In March 2024 I was briefly in Budapest. I took the opportunity to make a pilgrimage to the famous statue of Ignaz Semmelweis. The Galileo of the 19th century, Semmelweis was a doctor who argued that washing one’s hands before delivering a baby would cut down on the incidence of mothers dying in childbirth. It did, dramatically and like magic, and it saved a huge number of women’s lives. That success irked his colleagues, however, and they had Semmelweis committed to a lunatic asylum. When he tried to escape the guards beat him to death.
Semmelweis was my age, 47, at the time. I went to see his statue with the following autobiographical passage in mind, written by Dr. Thomas Szasz in 2004 at the age of 84. I first read it 15 years ago and have never forgotten it:
Before ending, however, I want to add a brief remark. During my years in the Gymnasium, I learned about the famous, nineteenth-century Hungarian obstetrician, Ignaz Semmelweis. I well remember Semmelweis’s statue situated in a small park in front of the St. Rochus Hospital, not far from the Minta Gymnasium. He is standing and, at his feet, a mother, cradling an infant, gazes up at him adoringly.
I was deeply moved by the story of Semmelweis’s tragic life. It taught me, at an early age, the lesson that it can be dangerous to be wrong, but, to be right, when society regards the majority’s falsehood as truth, could be fatal. This principle is especially true with respect to false truths that form an important part of an entire society’s belief system. ln the past, such basic false truths were religious in nature.
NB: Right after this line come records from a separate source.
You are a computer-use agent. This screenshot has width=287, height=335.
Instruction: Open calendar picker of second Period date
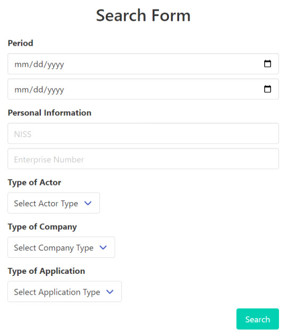pyautogui.click(x=267, y=89)
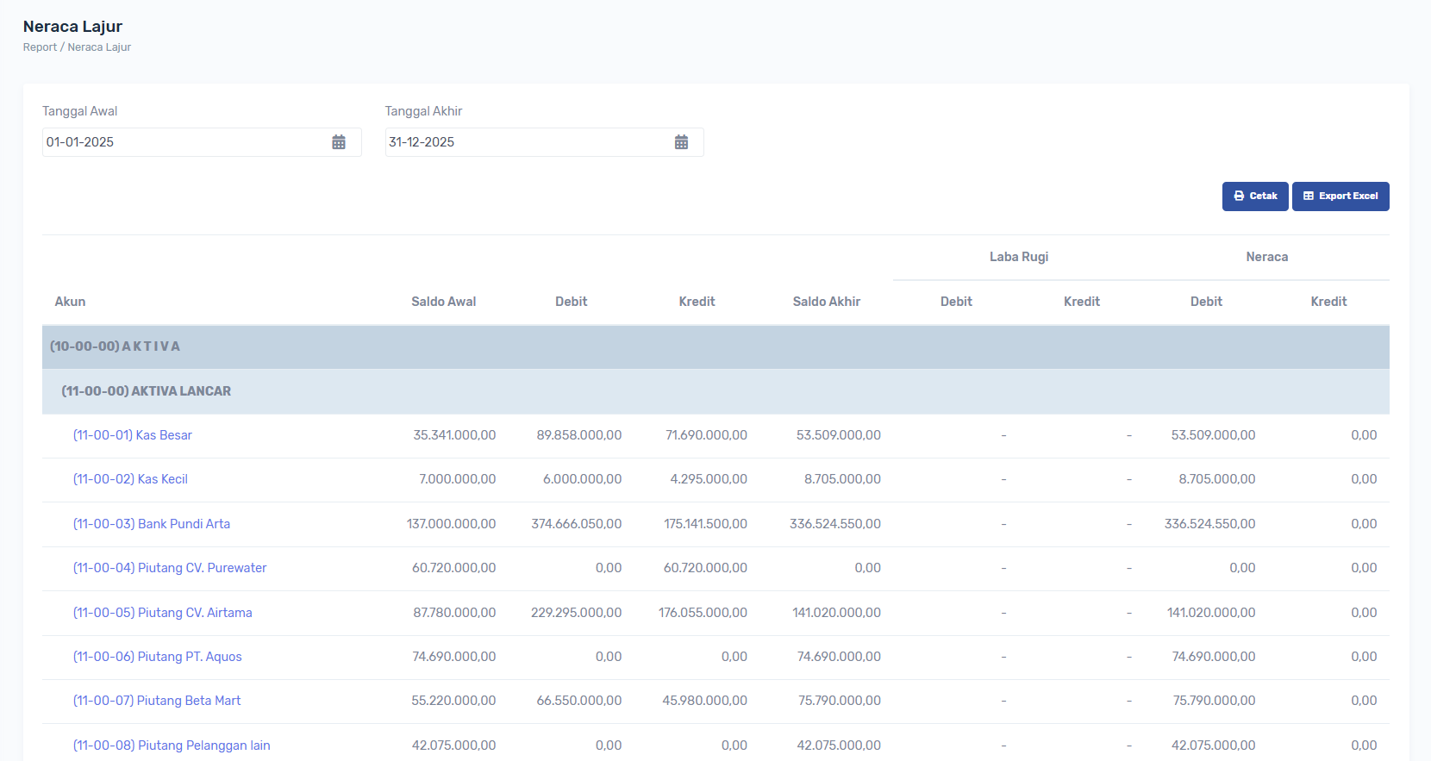Open the Kas Besar account link
Image resolution: width=1431 pixels, height=761 pixels.
[x=133, y=435]
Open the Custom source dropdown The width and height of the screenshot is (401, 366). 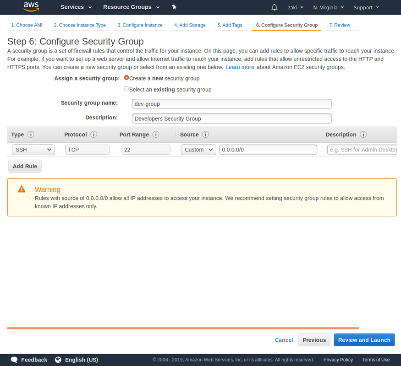(198, 150)
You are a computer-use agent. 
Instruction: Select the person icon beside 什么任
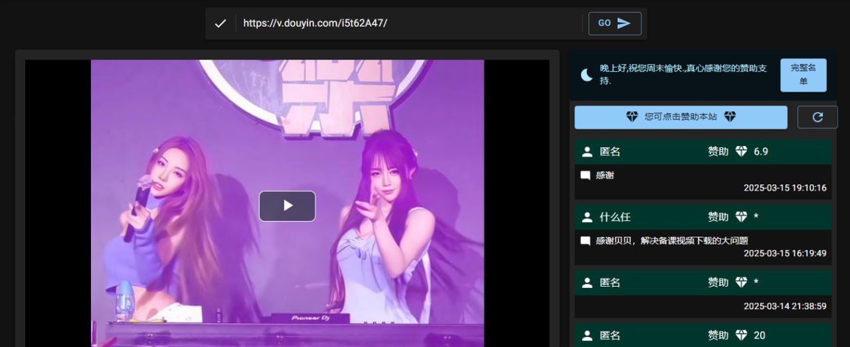coord(587,217)
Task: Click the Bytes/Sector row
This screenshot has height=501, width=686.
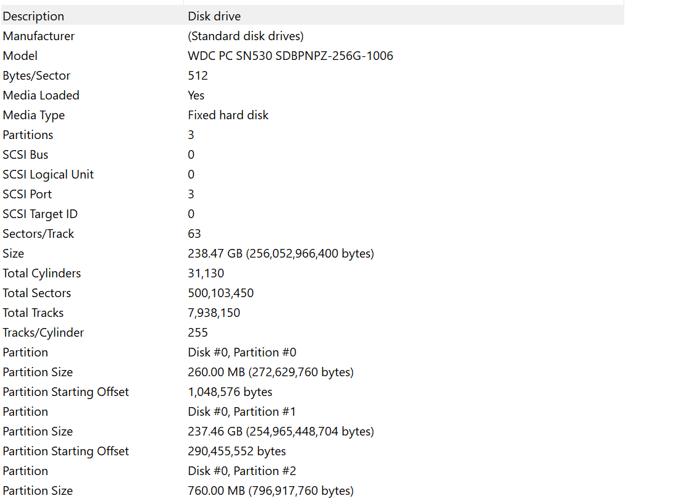Action: click(36, 75)
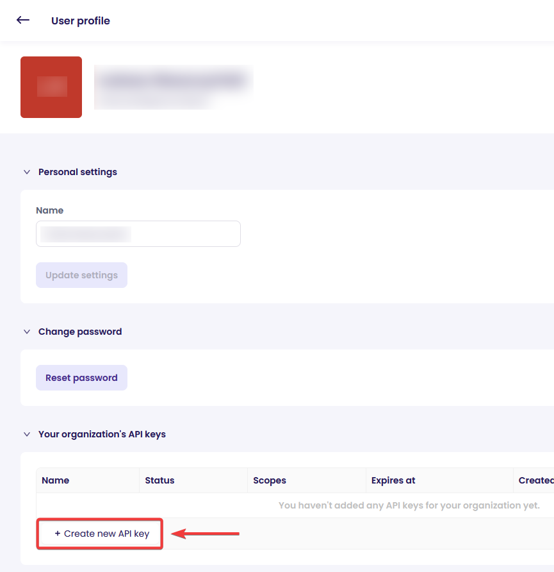Click the blurred username beside the avatar
This screenshot has height=572, width=554.
tap(173, 81)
In the modem world, they are political and medical in nature. The lesson of Semmelweis’s tragedy proved to be extremely helpful, virtually life-saving, for me. […]
A deep sense of the invincible social power of false truths enabled me to conceal my ideas from representatives of received psychiatric wisdom until such time that I was no longer under their educational or economic control and to conduct myself in such a way that would minimize the chances of being cast in the role of “enemy of the people” (Henrik Ibsen).
–Thomas Szasz, “An Autobiographical Sketch,” in Szasz Under Fire, p. 27-8

Here’s the former Minta Gynasium, now a university building. It’s a block and a half around the corner from the statue group. The guard only spoke Hungarian so I couldn’t get far inside, but I did peek in past him. There were a few plaques on the wall (in Hungarian) for famous alumni. None were for Szasz. I did see one for Edward Teller, though, which would not have been my own first choice…

And here is the famous statue group of Semmelweis, a mother, and her baby. It’s very moving to realize that this statue inspired Szasz himself and his life’s mission to reason man out of a mistake.




I took these pictures myself in March 2024. Feel free to share or reproduce them if you like — no credit needed.